Estaba en la cama pensando en los acontecimientos de los últimos tiempos e intentando entender lo que realmente había ocurrido. Me parecía que, de alguna manera, me había salido del curso normal de la existencia humana, metiéndome en un
maelstrom
donde nunca debía haber entrado. Por donde fuera que yo caminaba, el suelo fallaba bajo mis pies y las estrellas caían desde el cielo. Pensaba en el poema sobre Ragnarok, donde se describe esa caída de las estrellas y los versos sobre los enanos que gemían en sus cuevas de las montañas y morían de miedo. Todo esto, pensaba, no puede ser una coincidencia de circunstancias, lo que la gente llama una racha de mala suerte, sino que debe tener un fundamento. Si lo encontraba, me salvaría. Si buscaba donde debía, reflexioné, la coherencia de las cosas se me aclararía. Pensaba que debía levantarme y buscar una señal.

Mucha gente cree que no es razonable buscar una señal. Se debe a que para hacerla hay que estar en un determinado estado de espíritu y mucha gente nunca lo logra. Si en esa disposición de ánimo pides una señal, no puede fallar la respuesta; se produce como consecuencia natural de una petición. De la misma manera un jugador de cartas inspirado reúne trece naipes en la mesa y levanta lo que se llama una mano-una unidad. Donde los otros no ven nada, él es capaz de ver el gran capote que lo está mirando. ¿Es que existe el gran capote en las cartas? Sí, para el jugador que sabe.

Salí de casa en busca de una señal y vagué al azar entre las cabañas de los sirvientes. Acababan de soltar a sus gallinas que corrían de un lado a otro entre las casas. Me detuve un rato y me puse a contemplarlas.

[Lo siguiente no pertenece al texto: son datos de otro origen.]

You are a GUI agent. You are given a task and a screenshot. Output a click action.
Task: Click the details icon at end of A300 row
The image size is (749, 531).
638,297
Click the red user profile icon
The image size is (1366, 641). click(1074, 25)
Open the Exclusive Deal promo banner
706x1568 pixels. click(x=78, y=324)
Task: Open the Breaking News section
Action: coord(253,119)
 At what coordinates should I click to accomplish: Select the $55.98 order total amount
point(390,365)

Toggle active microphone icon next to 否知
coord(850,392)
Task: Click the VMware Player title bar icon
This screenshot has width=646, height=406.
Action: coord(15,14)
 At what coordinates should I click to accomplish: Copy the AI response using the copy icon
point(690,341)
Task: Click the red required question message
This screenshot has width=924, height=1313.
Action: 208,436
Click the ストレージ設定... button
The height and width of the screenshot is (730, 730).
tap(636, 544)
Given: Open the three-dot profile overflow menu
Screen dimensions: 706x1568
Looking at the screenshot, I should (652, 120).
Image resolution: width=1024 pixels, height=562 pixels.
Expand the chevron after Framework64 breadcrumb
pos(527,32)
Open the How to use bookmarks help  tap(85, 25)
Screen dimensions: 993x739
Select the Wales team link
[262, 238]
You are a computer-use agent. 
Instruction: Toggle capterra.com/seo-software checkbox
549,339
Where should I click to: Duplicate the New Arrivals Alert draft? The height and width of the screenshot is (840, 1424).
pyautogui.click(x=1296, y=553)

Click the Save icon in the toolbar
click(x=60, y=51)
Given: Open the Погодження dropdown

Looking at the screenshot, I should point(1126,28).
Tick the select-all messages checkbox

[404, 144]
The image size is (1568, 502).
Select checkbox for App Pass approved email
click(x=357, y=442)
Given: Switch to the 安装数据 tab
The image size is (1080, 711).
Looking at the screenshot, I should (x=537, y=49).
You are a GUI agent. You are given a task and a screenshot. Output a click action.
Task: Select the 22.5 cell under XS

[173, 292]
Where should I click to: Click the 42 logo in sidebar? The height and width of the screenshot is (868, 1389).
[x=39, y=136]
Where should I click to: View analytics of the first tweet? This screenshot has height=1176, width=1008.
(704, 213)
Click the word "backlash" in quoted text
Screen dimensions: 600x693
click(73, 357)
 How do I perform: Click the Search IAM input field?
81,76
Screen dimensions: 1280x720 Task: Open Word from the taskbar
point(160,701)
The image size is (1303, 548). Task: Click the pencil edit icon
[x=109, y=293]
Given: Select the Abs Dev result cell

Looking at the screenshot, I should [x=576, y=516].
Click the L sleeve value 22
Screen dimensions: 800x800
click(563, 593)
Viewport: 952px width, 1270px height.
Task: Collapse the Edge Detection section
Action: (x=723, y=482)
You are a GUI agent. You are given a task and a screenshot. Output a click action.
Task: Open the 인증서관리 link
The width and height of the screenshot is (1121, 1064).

El gran gallo blanco de Fathima se pavoneaba delante de mí. De pronto se detuvo, ladeó la cabeza en una dirección, luego en otra y levantó su cola. En el otro lado del sendero, por la hierba, apareció un pequeño camaleón gris que, como el gallo, estaba haciendo su reconocimiento mañanero. El gallo se fue derecho hacia él —porque los comen— cloqueando de satisfacción. Al verlo el camaleón se quedó completamente paralizado. Tenía miedo, pero a la vez era valiente, plantó las patas en el suelo, abrió la boca tanto como pudo y, para asustar a su enemigo, le sacó su lengua en forma de porra. El gallo se quedó quieto un momento como si estuviera sorprendido, luego rápida y decididamente bajó su pico como un martillo y arrancó la lengua del camaleón.